Therapeutic Incompatibilities
- Occur when two drugs/medicines are administered together to produce a
response differing in nature or intensity from that intended. Therapeutic
incompatibilities generally occur at the site of the drug action, example, at the
bacterial cell wall.
Ph OF admixture
- The most common cause of incompatibilities is a combination of two drugs
that results in a pH unsuitable for one of them.
Complexation
- A reaction between products that inactivates them, example: combination of
tetracycline with a calcium-containing drug. The chemical complex formed
between tetracycline and calcium reduces the antibacterial activity of
tetracycline.
Light
- Exposure of some drugs to light may cause destruction or reduce the potency
of the drug.
Degree of Dilution
- The concentration of the drug or its degree of dilution in solution may be a
factor in its compatibility with other drugs. Up to 15 mEq of calcium can be
added to a liter of solution containing to 30 mEq of phosphate without
precipitation occurring. Higher concentrations of either drug, however, result
in precipitation.
Time
- Most drugs/medicines degrade in a relatively short time when placed in an
IV solution. Similarly, many incompatibilities are not instantaneous, but
develop over time.
Parenteral Solution
- Some drugs/medicines have very specific directions for their preparations.
For example, amphotericin B must be reconstituted with sterile water for
injection without a bacteriostatic agent and then further diluted only with 5%
dextrose injection. Amphotericin B is not compatible with normal saline. Not
only is the solution designated as 5% dextrose injection but the PH must be
above 4.2.
Temperature
- The degradation of a drug/medicine may be regarded as a chemical reaction.
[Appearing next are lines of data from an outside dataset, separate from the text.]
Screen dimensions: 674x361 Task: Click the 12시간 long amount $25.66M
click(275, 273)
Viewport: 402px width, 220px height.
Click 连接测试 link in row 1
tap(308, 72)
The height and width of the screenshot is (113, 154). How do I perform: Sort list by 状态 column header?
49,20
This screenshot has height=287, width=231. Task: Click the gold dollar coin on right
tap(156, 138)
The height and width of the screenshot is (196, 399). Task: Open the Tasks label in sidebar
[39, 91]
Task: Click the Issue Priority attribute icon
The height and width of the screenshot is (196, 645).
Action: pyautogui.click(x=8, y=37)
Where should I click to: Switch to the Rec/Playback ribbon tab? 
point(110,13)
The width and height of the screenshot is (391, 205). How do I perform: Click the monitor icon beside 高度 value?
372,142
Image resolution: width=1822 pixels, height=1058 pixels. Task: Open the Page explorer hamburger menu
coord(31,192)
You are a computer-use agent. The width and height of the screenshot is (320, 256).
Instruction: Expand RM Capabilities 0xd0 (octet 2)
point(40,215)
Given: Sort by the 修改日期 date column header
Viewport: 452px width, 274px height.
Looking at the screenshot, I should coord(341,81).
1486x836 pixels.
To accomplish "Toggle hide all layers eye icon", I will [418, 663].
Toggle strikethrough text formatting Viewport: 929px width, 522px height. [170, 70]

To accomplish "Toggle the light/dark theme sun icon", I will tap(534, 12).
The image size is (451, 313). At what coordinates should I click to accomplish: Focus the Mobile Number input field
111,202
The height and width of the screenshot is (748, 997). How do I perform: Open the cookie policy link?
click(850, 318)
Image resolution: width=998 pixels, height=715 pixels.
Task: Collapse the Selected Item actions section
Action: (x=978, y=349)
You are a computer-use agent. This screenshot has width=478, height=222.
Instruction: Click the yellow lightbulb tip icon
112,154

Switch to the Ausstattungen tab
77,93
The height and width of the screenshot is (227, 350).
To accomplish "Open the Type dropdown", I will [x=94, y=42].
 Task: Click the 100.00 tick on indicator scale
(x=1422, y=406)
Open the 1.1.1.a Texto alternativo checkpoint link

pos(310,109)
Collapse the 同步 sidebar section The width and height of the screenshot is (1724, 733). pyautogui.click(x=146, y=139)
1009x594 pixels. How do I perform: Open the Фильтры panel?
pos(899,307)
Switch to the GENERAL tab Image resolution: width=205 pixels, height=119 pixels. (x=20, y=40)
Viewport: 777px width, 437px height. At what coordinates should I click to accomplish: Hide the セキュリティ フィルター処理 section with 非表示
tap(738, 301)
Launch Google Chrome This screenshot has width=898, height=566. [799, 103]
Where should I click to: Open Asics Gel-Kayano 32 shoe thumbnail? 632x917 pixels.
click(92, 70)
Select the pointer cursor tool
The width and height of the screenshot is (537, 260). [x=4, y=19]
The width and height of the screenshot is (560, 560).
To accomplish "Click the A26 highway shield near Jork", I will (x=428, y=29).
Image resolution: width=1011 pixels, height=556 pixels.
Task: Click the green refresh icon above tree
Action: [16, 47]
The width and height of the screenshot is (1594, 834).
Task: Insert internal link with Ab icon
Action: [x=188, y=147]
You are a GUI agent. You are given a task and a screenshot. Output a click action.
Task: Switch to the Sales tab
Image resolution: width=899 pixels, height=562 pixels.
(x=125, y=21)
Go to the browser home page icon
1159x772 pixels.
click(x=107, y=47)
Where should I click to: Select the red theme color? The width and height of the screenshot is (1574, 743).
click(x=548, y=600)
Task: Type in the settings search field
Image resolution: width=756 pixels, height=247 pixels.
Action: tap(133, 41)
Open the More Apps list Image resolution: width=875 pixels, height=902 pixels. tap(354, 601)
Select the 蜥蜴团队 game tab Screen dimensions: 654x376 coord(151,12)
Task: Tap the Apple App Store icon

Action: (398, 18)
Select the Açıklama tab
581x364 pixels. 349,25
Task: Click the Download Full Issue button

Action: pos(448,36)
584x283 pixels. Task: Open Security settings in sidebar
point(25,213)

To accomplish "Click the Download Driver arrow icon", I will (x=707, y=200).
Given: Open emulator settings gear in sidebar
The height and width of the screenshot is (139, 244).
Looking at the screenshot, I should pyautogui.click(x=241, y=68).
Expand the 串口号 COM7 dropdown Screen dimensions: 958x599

Heat increases the rate of most chemical reactions. Thus, one would expect
solutions to be more stable at refrigeration temperature than at room
temperature.
Order of mixing
- The order of adding drugs/medicines to the solution maybe a factor in
incompatibility. If two drugs are not well diluted before they come in contact
in the solution, they may react chemically. When making parenteral nutrition
solutions, incompatible electrolytes such as calcium or magnesium with
phosphate are commonly prescribed. By adding the electrolytes last and
mixing well after each condition, the electrolytes are well diluted, when they
come in contact with each other, and the chance of precipitation.